Document excerpt →

[Begin]

Space science branch
Finance directorate

  1. Ensure that payments made to other federal departments and agencies are subject to the appropriate accounting treatment.
  2. Ensure that expenditures are accounted for in the appropriate accounts, according to their nature.
Payments to universities

Most Space Science activities are carried out with Canadian universities, as is evident by the number and value of university contracts. According to the sample we examined, many contracts awarded to universities are related to research projects that have been proposed and retained as part of announcements of opportunity. The objectives of these research projects include obtaining a better understanding of functions and behaviour and acquiring new knowledge in life and physical sciences. There are also concept and feasibility studies, the purpose of which is to develop scientific instruments and provide support for scientific facilities and scientific and technical teams during the scientific equipment development and operating phases.

Our analyses and discussions revealed a number of characteristics showing that several contracts are more similar to financial assistance provided for third parties than to actual acquisitions of goods and services. When we ask the question, "Who receives the goods and services?" we conclude that the Agency does not directly receive the goods and services it intends to use to carry out its routine activities.

For example, in most research projects carried out by universities under the direction of a senior researcher, the Agency does not intend to use the results of the work. Instead, these results benefit the scientific community in general by advancing knowledge or leading to practical spinoffs and applications. The research project aimed at reducing the effects of radiation, entitled Developing Dietary Agents to Reduce Risk of Cataracts for Astronauts, Jet Crews and Nuclear Cleaning Workers, is just one example.

The Agency's participation in Canadian initiatives under the GeoSpace Monitoring Program (CGMP) is another example of the Agency receiving nothing in return for payment. In this case, the Agency funds the update of equipment and operation of facilities used by the scientific community and for its own benefit. We also found that, aside from the Agency, the Canadian Foundation for Innovation, the Province of Alberta and universities also fund CGSM programs and projects.

We arrived at similar findings with regard to scientific and technical support provided by some universities. The Agency is well within its rights to buy these services when they are related to one of its missions, such as the SCISAT/ACE science mission. It is an altogether different matter, however, when the Agency funds science teams working on missions in which the Agency is not involved and for which it does not derive a benefit for payment. NASA's Themis mission is an example, where scientific support is under the responsibility of the University of Berkeley with Canadian participation from the University of Calgary, which is funded by the Agency.

Although all the contracts include products to be delivered, deliverables are more often activity reports than goods and services required for Agency activities. In addition, materials and equipment needed for research routinely remain in the possession of universities, in accordance with loan agreements.

These findings do not call into question the participation of Space Science and the relevance of its initiatives. We do want to point out to management, however, that it is the administrative instruments that are used that do not seem to be in compliance with prescribed operating regulations.

[End]

Requests →
**A)** Answer these questions from the audit excerpt on payments to universities:
(i) Which science mission is named as one for which the Agency may properly buy scientific and technical support services?
(ii) Aside from the Agency, which bodies also fund CGSM programs and projects?
(iii) Under what kind of agreements do research materials and equipment remain with universities?
**B)** Quote the audit excerpt on payments to universities, starting at the words "For example, in" and stopping after "just one example.".

Extracted data →
[Begin]

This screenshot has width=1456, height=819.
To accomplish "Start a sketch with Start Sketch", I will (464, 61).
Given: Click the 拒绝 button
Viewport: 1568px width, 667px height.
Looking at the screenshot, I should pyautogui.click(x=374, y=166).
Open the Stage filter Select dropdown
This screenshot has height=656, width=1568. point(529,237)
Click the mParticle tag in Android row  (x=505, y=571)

[End]
[Begin]

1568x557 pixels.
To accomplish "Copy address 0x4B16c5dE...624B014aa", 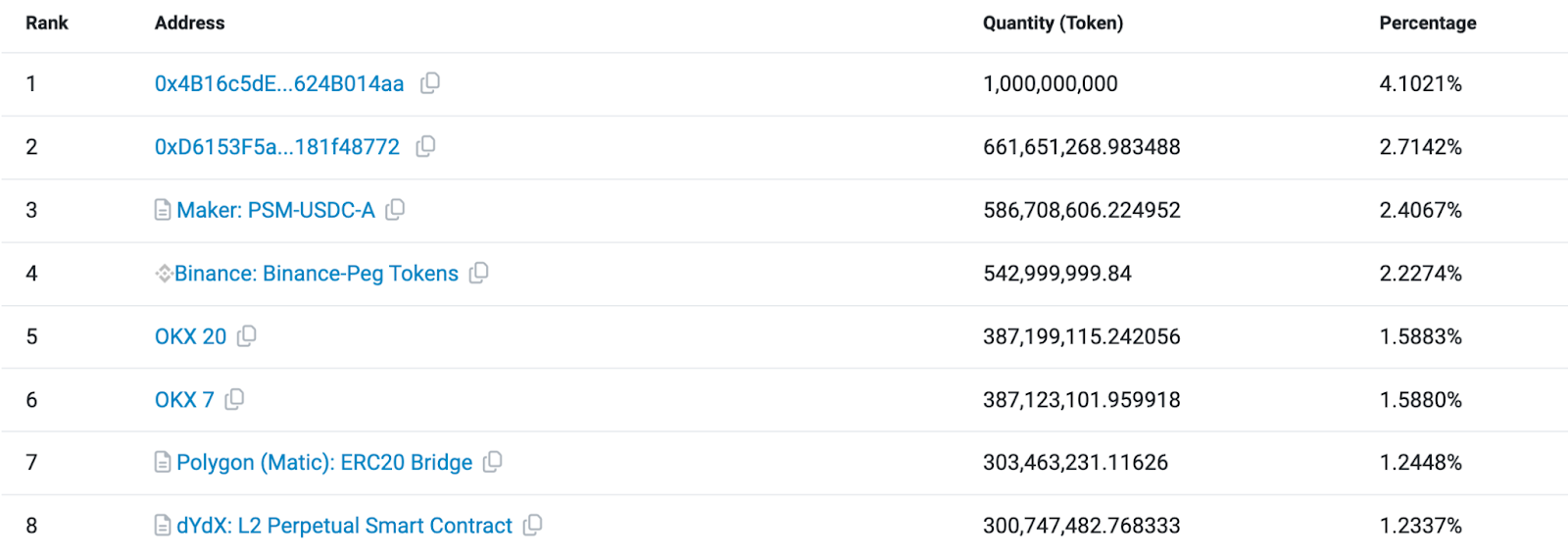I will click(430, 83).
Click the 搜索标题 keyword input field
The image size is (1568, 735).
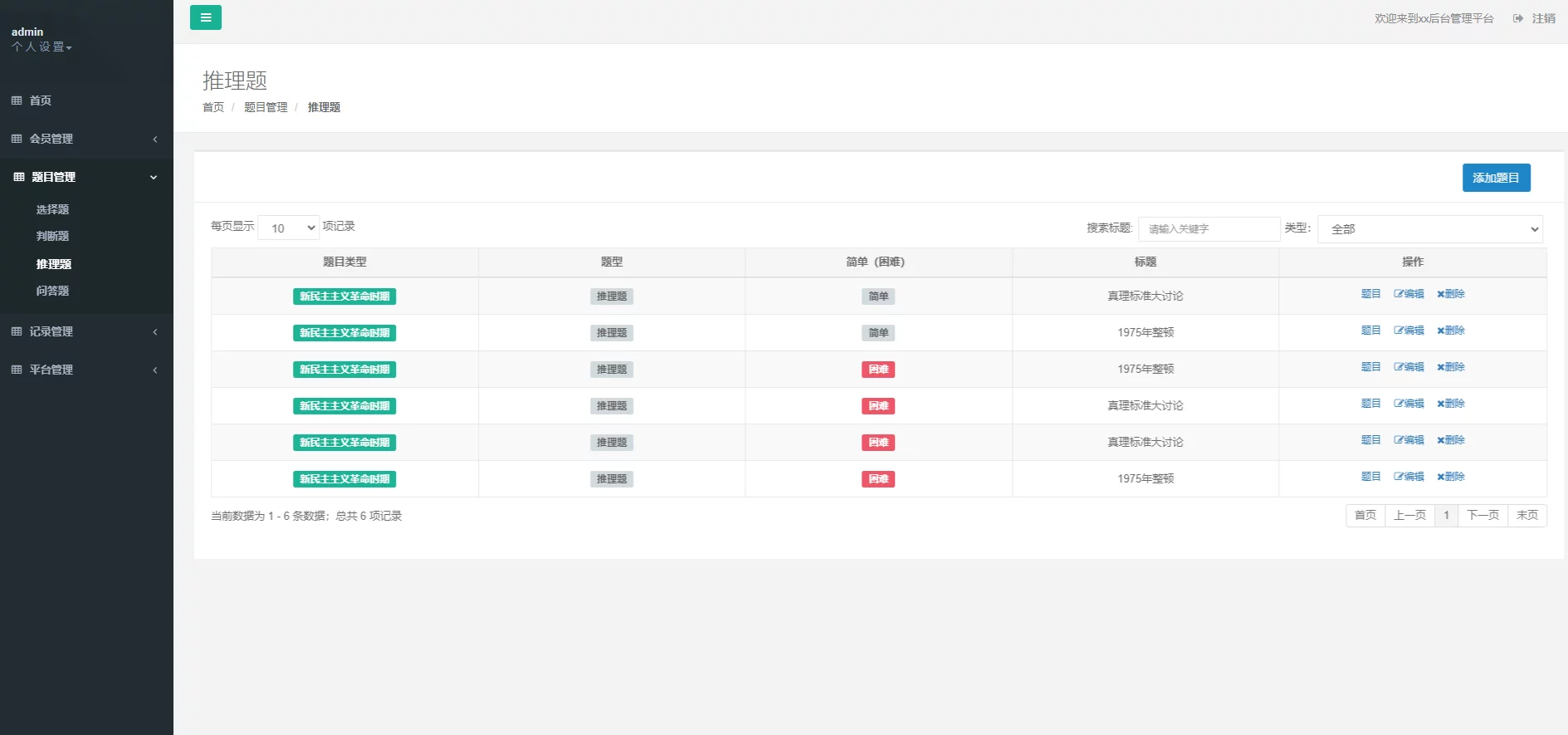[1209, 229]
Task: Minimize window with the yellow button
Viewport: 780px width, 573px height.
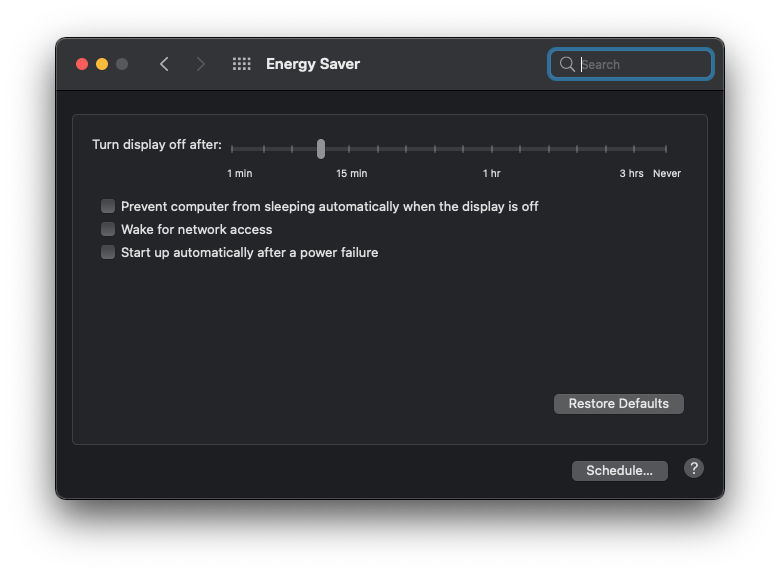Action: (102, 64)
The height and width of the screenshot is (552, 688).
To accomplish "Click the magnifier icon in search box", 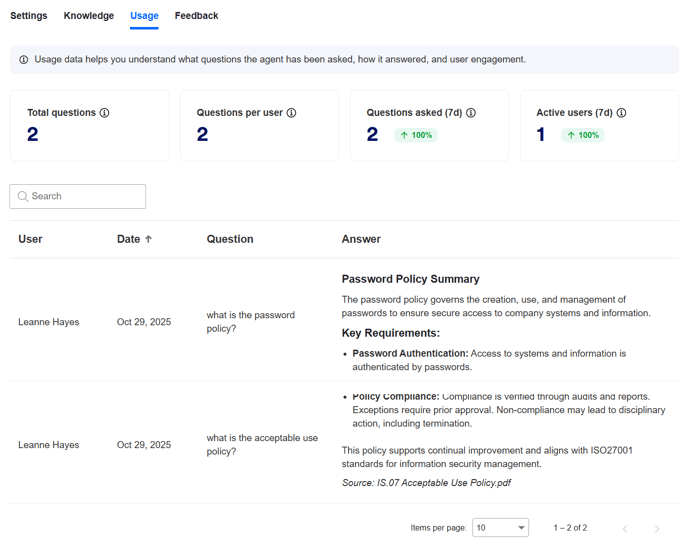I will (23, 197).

[End]
[Begin]

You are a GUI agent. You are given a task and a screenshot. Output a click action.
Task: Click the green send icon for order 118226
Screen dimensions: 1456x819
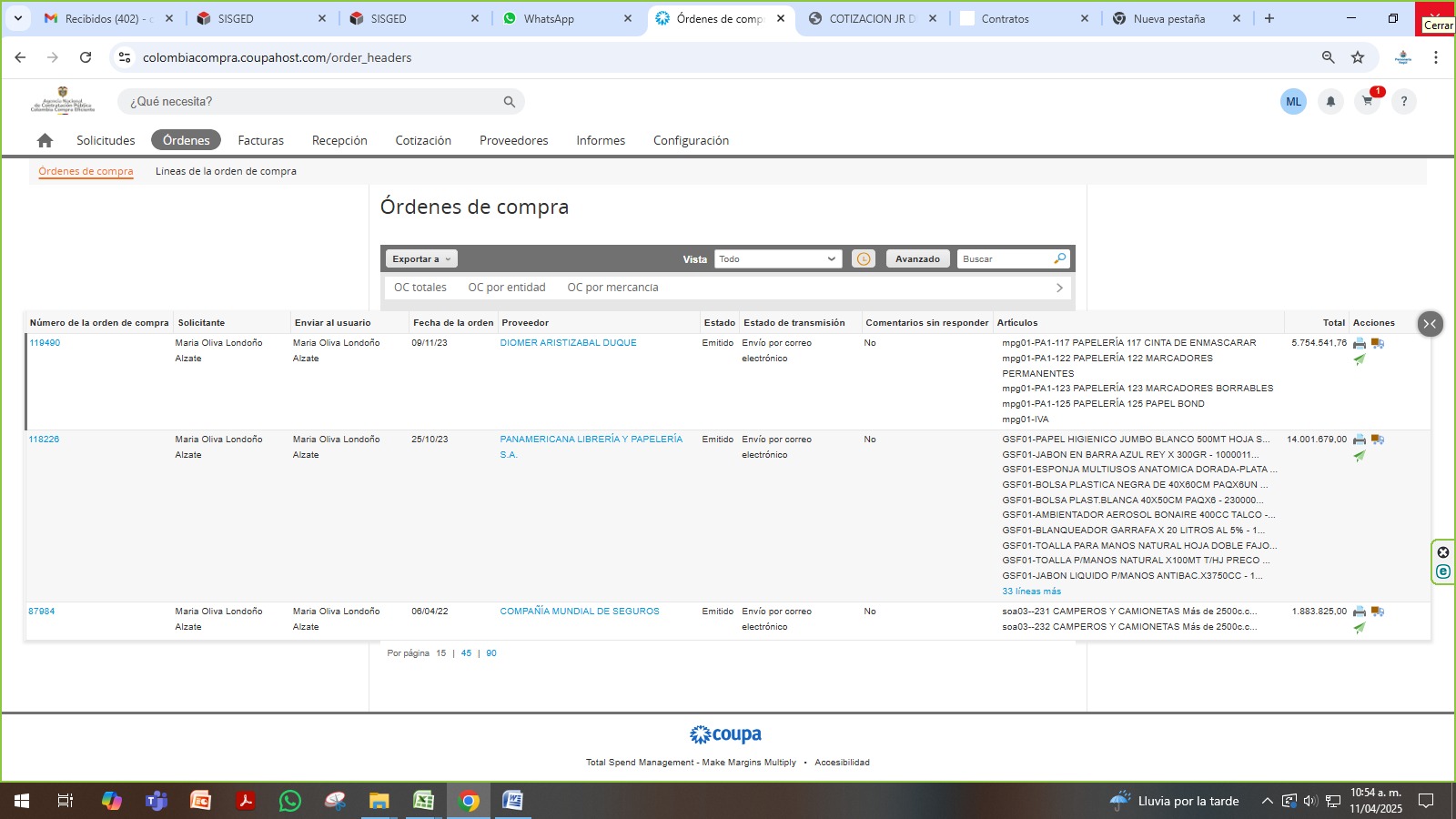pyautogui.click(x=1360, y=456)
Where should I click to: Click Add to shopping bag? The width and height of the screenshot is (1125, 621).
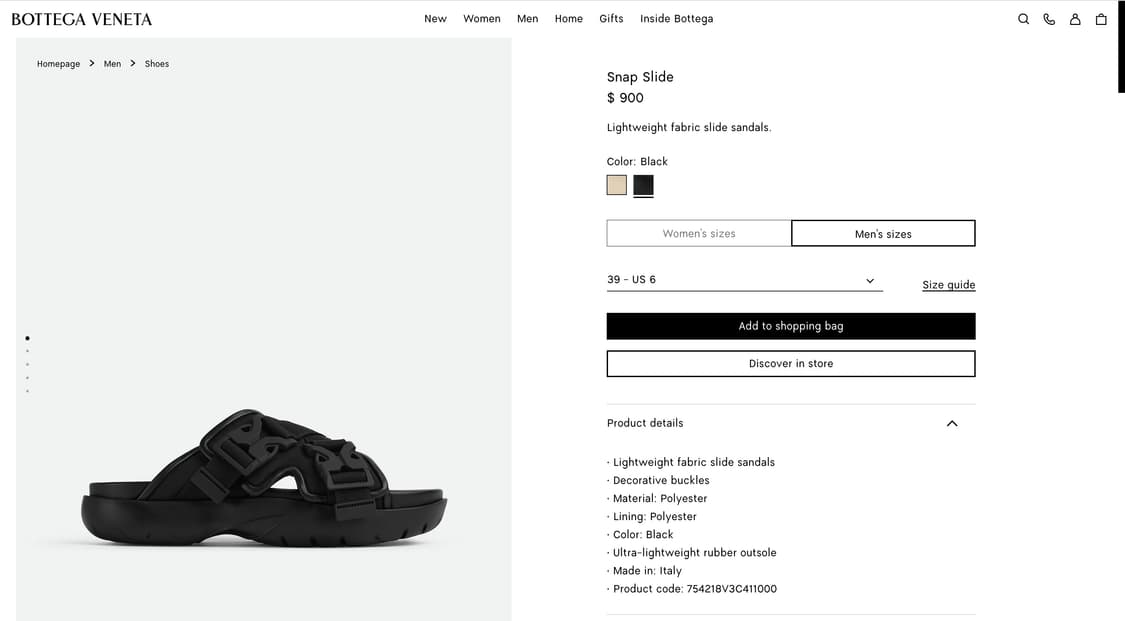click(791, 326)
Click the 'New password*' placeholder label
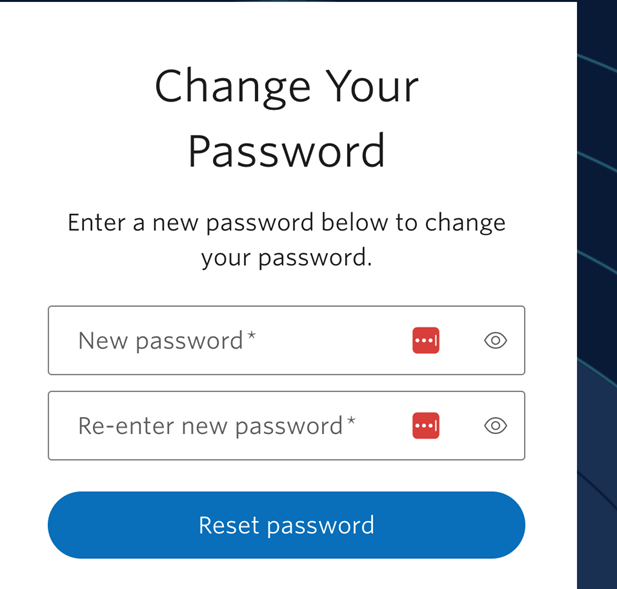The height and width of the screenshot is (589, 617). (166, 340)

[End]

Responses per task →
**A)**
(i) The SCISAT/ACE science mission.
(ii) The Canadian Foundation for Innovation, the Province of Alberta and universities.
(iii) Loan agreements.

**B)**
For example, in most research projects carried out by universities under the direction of a senior researcher, the Agency does not intend to use the results of the work. Instead, these results benefit the scientific community in general by advancing knowledge or leading to practical spinoffs and applications. The research project aimed at reducing the effects of radiation, entitled Developing Dietary Agents to Reduce Risk of Cataracts for Astronauts, Jet Crews and Nuclear Cleaning Workers, is just one example.